*Exercise aim*
Please retype the entries exactly as they stand, leaving out any pictures.

%%

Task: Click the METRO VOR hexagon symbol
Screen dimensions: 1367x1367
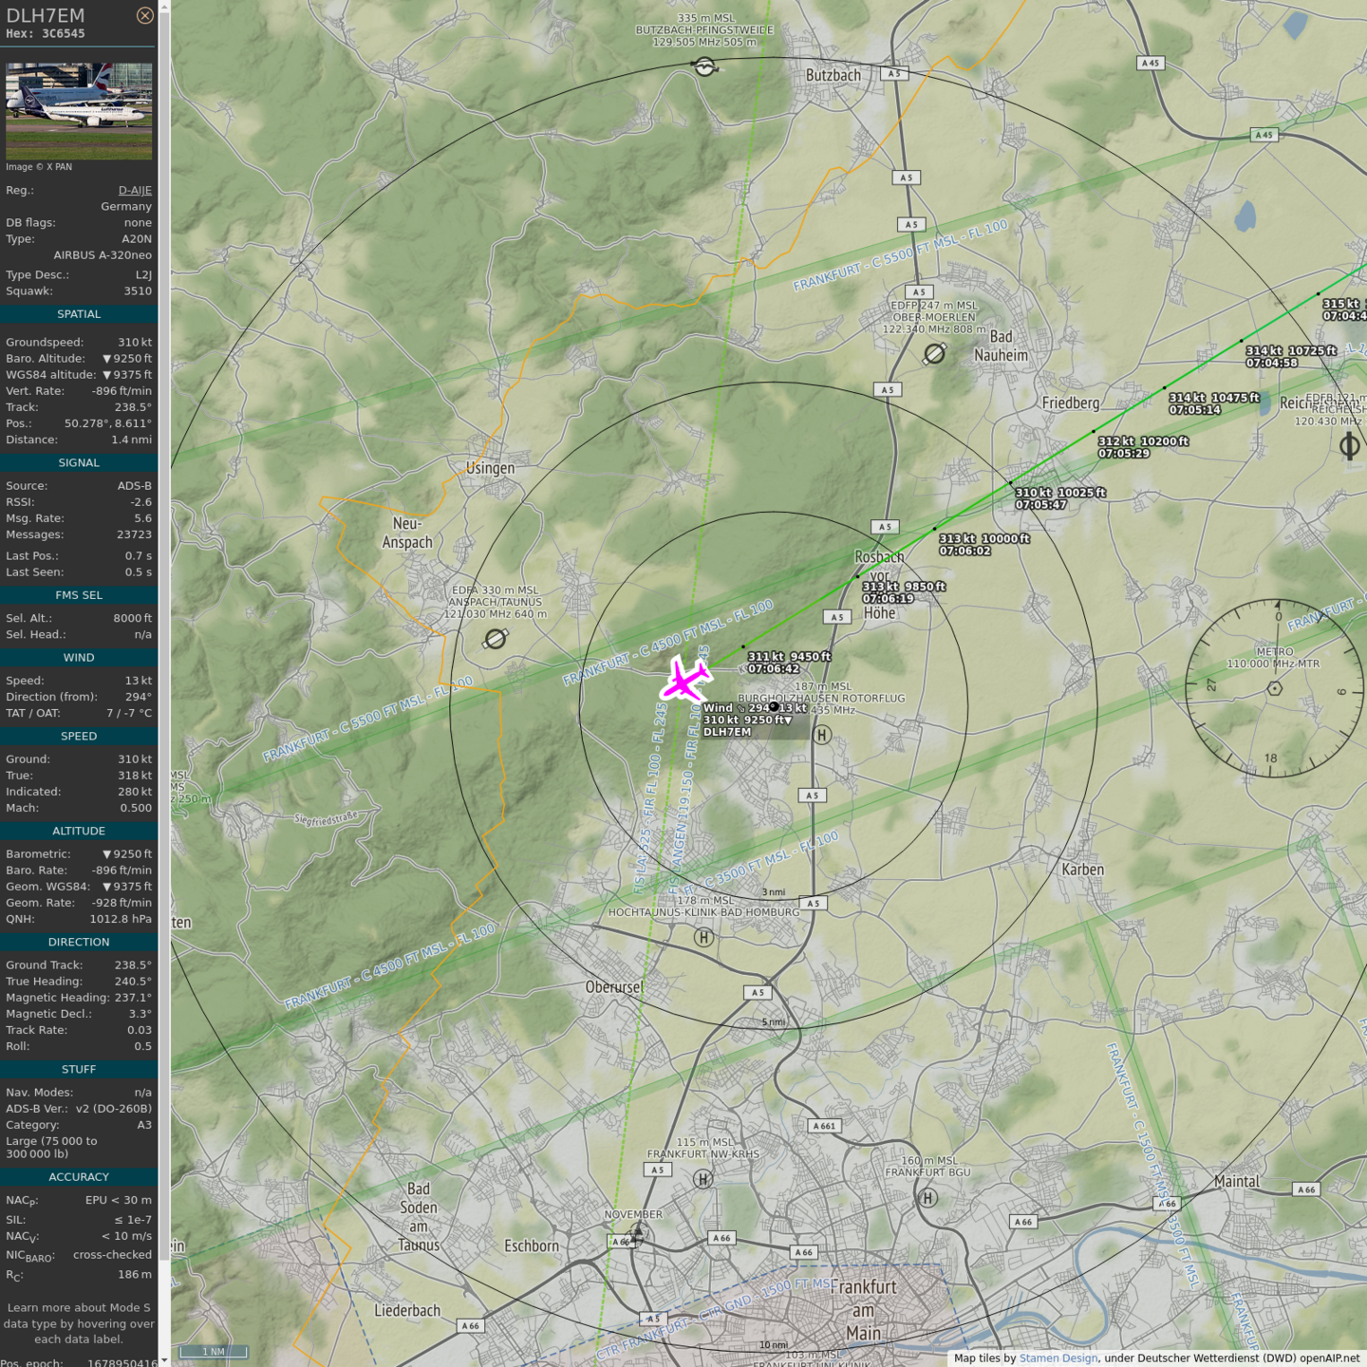Action: click(x=1275, y=688)
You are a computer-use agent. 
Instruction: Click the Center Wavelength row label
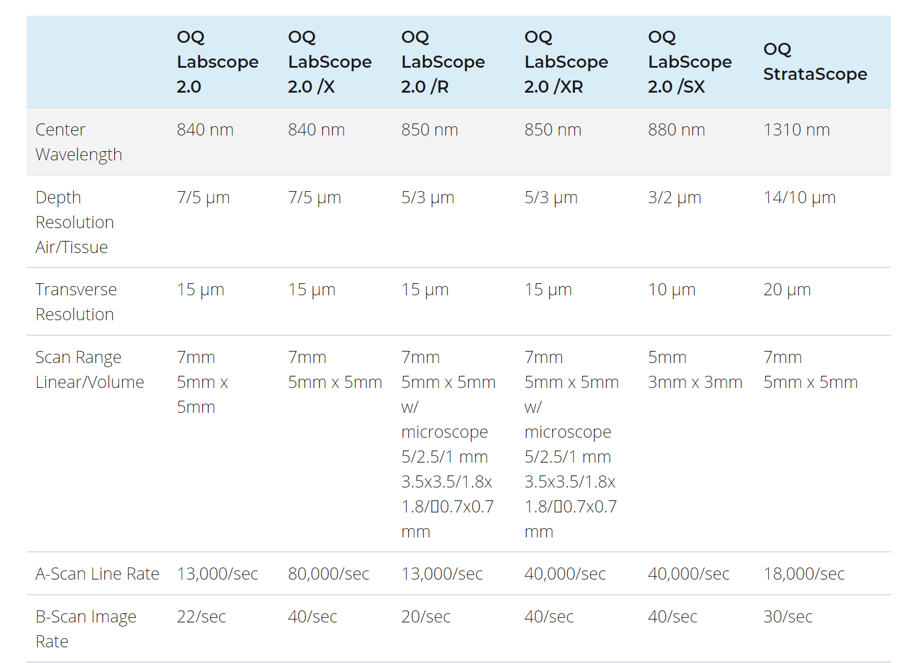[x=79, y=142]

%%

*Task response*
Task: Click the METRO VOR hexagon symbol
Screen dimensions: 1367x1367
Action: click(x=1275, y=688)
You are a computer-use agent. 
Instruction: Click the Center Wavelength row label
[x=79, y=142]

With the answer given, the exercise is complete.